Exercise prompt: The entire listing below is to be reproduced exactly.

Record set:
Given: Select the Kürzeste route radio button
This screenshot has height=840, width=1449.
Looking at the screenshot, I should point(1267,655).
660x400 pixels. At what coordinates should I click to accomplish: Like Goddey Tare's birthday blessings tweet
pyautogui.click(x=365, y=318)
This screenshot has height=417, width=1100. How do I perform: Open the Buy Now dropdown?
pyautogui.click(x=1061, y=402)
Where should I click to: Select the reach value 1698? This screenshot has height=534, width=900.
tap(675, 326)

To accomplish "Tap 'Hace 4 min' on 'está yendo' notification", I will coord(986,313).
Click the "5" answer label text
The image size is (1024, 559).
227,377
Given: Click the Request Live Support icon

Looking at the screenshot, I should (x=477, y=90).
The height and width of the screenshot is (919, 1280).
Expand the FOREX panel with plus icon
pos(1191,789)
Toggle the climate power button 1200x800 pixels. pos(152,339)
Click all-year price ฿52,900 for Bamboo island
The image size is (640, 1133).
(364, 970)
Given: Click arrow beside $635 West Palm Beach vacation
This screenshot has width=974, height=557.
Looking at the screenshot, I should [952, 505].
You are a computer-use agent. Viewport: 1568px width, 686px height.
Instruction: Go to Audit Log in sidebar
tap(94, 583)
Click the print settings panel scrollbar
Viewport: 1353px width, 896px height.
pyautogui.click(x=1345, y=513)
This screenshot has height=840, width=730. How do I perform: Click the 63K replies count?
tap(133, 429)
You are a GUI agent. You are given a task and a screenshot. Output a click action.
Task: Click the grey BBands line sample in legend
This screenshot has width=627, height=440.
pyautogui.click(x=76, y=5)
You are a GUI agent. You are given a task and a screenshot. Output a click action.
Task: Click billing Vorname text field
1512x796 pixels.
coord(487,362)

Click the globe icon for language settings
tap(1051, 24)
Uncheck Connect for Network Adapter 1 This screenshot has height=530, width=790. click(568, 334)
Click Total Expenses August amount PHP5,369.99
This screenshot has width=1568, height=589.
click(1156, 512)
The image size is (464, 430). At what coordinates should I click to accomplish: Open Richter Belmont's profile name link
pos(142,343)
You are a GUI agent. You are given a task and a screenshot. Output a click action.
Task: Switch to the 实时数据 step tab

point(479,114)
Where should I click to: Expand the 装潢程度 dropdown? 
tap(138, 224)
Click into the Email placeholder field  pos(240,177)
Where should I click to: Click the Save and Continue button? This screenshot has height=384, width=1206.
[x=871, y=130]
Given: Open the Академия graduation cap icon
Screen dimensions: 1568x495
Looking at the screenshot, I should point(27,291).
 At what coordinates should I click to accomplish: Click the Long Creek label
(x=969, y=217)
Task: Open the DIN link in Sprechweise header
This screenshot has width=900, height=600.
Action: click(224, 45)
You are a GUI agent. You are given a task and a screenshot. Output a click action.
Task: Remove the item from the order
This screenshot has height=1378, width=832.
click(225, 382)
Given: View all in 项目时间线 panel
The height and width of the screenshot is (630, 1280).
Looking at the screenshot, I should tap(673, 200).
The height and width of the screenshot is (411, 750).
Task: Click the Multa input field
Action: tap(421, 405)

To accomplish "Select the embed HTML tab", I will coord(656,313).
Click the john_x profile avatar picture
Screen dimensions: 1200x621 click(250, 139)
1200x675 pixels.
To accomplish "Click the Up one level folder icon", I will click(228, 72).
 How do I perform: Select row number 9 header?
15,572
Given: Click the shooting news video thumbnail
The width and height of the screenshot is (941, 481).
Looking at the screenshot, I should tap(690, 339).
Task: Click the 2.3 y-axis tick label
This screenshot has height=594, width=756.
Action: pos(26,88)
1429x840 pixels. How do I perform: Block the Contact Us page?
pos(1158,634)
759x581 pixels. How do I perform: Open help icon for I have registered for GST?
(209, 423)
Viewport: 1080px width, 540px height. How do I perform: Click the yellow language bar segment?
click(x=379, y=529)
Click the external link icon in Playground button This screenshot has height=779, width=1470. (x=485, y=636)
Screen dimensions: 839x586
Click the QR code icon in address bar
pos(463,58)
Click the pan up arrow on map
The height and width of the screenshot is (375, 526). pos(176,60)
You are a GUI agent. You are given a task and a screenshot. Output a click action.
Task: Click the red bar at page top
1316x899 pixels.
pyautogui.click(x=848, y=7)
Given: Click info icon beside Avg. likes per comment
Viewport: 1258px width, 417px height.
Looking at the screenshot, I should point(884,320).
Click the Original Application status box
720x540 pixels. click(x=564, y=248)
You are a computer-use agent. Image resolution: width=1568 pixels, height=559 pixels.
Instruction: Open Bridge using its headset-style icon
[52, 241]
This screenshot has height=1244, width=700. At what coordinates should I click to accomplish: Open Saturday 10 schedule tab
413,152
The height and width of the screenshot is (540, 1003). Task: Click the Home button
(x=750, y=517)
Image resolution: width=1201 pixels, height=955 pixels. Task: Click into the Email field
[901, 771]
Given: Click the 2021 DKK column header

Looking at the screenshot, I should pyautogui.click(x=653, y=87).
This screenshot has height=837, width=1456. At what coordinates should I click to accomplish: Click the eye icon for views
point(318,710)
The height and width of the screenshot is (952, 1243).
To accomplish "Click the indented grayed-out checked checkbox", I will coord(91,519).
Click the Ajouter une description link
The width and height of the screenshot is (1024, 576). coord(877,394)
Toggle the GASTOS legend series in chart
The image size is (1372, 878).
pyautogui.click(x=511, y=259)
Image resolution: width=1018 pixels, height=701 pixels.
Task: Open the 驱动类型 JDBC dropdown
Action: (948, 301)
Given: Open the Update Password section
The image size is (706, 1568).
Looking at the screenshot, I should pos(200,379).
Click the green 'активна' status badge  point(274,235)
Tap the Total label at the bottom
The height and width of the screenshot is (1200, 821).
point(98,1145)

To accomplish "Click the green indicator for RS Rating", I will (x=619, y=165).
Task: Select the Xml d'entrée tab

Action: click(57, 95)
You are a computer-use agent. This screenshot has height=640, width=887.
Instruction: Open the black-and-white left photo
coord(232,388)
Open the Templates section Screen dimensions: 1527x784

Answer to this problem:
Given: Select the Kürzeste route radio button
This screenshot has height=840, width=1449.
Looking at the screenshot, I should point(1267,655).
660x400 pixels. At what coordinates should I click to accomplish: Like Goddey Tare's birthday blessings tweet
pyautogui.click(x=365, y=318)
This screenshot has height=417, width=1100. How do I perform: Open the Buy Now dropdown?
pyautogui.click(x=1061, y=402)
Where should I click to: Select the reach value 1698? This screenshot has height=534, width=900.
tap(675, 326)

To accomplish "Tap 'Hace 4 min' on 'está yendo' notification", I will coord(986,313).
Click the "5" answer label text
The image size is (1024, 559).
227,377
Given: Click the Request Live Support icon

Looking at the screenshot, I should (x=477, y=90).
The height and width of the screenshot is (919, 1280).
Expand the FOREX panel with plus icon
pos(1191,789)
Toggle the climate power button 1200x800 pixels. pos(152,339)
Click all-year price ฿52,900 for Bamboo island
The image size is (640, 1133).
(364, 970)
Given: Click arrow beside $635 West Palm Beach vacation
This screenshot has width=974, height=557.
Looking at the screenshot, I should [952, 505].
You are a computer-use agent. Viewport: 1568px width, 686px height.
Instruction: Go to Audit Log in sidebar
tap(94, 583)
Click the print settings panel scrollbar
Viewport: 1353px width, 896px height.
pyautogui.click(x=1345, y=513)
This screenshot has height=840, width=730. How do I perform: Click the 63K replies count?
tap(133, 429)
You are a GUI agent. You are given a task and a screenshot. Output a click action.
Task: Click the grey BBands line sample in legend
This screenshot has width=627, height=440.
pyautogui.click(x=76, y=5)
You are a GUI agent. You are given a task and a screenshot. Output a click action.
Task: Click billing Vorname text field
1512x796 pixels.
coord(487,362)

Click the globe icon for language settings
tap(1051, 24)
Uncheck Connect for Network Adapter 1 This screenshot has height=530, width=790. click(568, 334)
Click Total Expenses August amount PHP5,369.99
This screenshot has width=1568, height=589.
click(1156, 512)
The image size is (464, 430). At what coordinates should I click to accomplish: Open Richter Belmont's profile name link
pos(142,343)
You are a GUI agent. You are given a task and a screenshot. Output a click action.
Task: Switch to the 实时数据 step tab

point(479,114)
Where should I click to: Expand the 装潢程度 dropdown? 
tap(138, 224)
Click into the Email placeholder field  pos(240,177)
Where should I click to: Click the Save and Continue button? This screenshot has height=384, width=1206.
[x=871, y=130]
Given: Open the Академия graduation cap icon
Screen dimensions: 1568x495
Looking at the screenshot, I should point(27,291).
 At what coordinates should I click to accomplish: Click the Long Creek label
(x=969, y=217)
Task: Open the DIN link in Sprechweise header
This screenshot has width=900, height=600.
Action: click(224, 45)
You are a GUI agent. You are given a task and a screenshot. Output a click action.
Task: Remove the item from the order
This screenshot has height=1378, width=832.
click(225, 382)
Given: View all in 项目时间线 panel
The height and width of the screenshot is (630, 1280).
Looking at the screenshot, I should tap(673, 200).
The height and width of the screenshot is (411, 750).
Task: Click the Multa input field
Action: tap(421, 405)

To accomplish "Select the embed HTML tab", I will coord(656,313).
Click the john_x profile avatar picture
Screen dimensions: 1200x621 click(250, 139)
1200x675 pixels.
To accomplish "Click the Up one level folder icon", I will click(228, 72).
 How do I perform: Select row number 9 header?
15,572
Given: Click the shooting news video thumbnail
The width and height of the screenshot is (941, 481).
Looking at the screenshot, I should tap(690, 339).
Task: Click the 2.3 y-axis tick label
This screenshot has height=594, width=756.
Action: pos(26,88)
1429x840 pixels. How do I perform: Block the Contact Us page?
pos(1158,634)
759x581 pixels. How do I perform: Open help icon for I have registered for GST?
(209, 423)
Viewport: 1080px width, 540px height. How do I perform: Click the yellow language bar segment?
click(x=379, y=529)
Click the external link icon in Playground button This screenshot has height=779, width=1470. (x=485, y=636)
Screen dimensions: 839x586
Click the QR code icon in address bar
pos(463,58)
Click the pan up arrow on map
The height and width of the screenshot is (375, 526). pos(176,60)
You are a GUI agent. You are given a task and a screenshot. Output a click action.
Task: Click the red bar at page top
1316x899 pixels.
pyautogui.click(x=848, y=7)
Given: Click info icon beside Avg. likes per comment
Viewport: 1258px width, 417px height.
Looking at the screenshot, I should point(884,320).
Click the Original Application status box
720x540 pixels. click(x=564, y=248)
You are a computer-use agent. Image resolution: width=1568 pixels, height=559 pixels.
Instruction: Open Bridge using its headset-style icon
[52, 241]
This screenshot has height=1244, width=700. At what coordinates should I click to accomplish: Open Saturday 10 schedule tab
413,152
The height and width of the screenshot is (540, 1003). Task: Click the Home button
(x=750, y=517)
Image resolution: width=1201 pixels, height=955 pixels. Task: Click into the Email field
[901, 771]
Given: Click the 2021 DKK column header

Looking at the screenshot, I should pyautogui.click(x=653, y=87).
This screenshot has height=837, width=1456. At what coordinates should I click to accomplish: Click the eye icon for views
point(318,710)
The height and width of the screenshot is (952, 1243).
To accomplish "Click the indented grayed-out checked checkbox", I will coord(91,519).
Click the Ajouter une description link
The width and height of the screenshot is (1024, 576). coord(877,394)
Toggle the GASTOS legend series in chart
The image size is (1372, 878).
pyautogui.click(x=511, y=259)
Image resolution: width=1018 pixels, height=701 pixels.
Task: Open the 驱动类型 JDBC dropdown
Action: (948, 301)
Given: Open the Update Password section
The image size is (706, 1568).
Looking at the screenshot, I should pos(200,379).
Click the green 'активна' status badge  point(274,235)
Tap the Total label at the bottom
The height and width of the screenshot is (1200, 821).
point(98,1145)

To accomplish "Click the green indicator for RS Rating", I will (x=619, y=165).
Task: Select the Xml d'entrée tab

Action: click(57, 95)
You are a computer-use agent. This screenshot has height=640, width=887.
Instruction: Open the black-and-white left photo
coord(232,388)
Open the Templates section Screen dimensions: 1527x784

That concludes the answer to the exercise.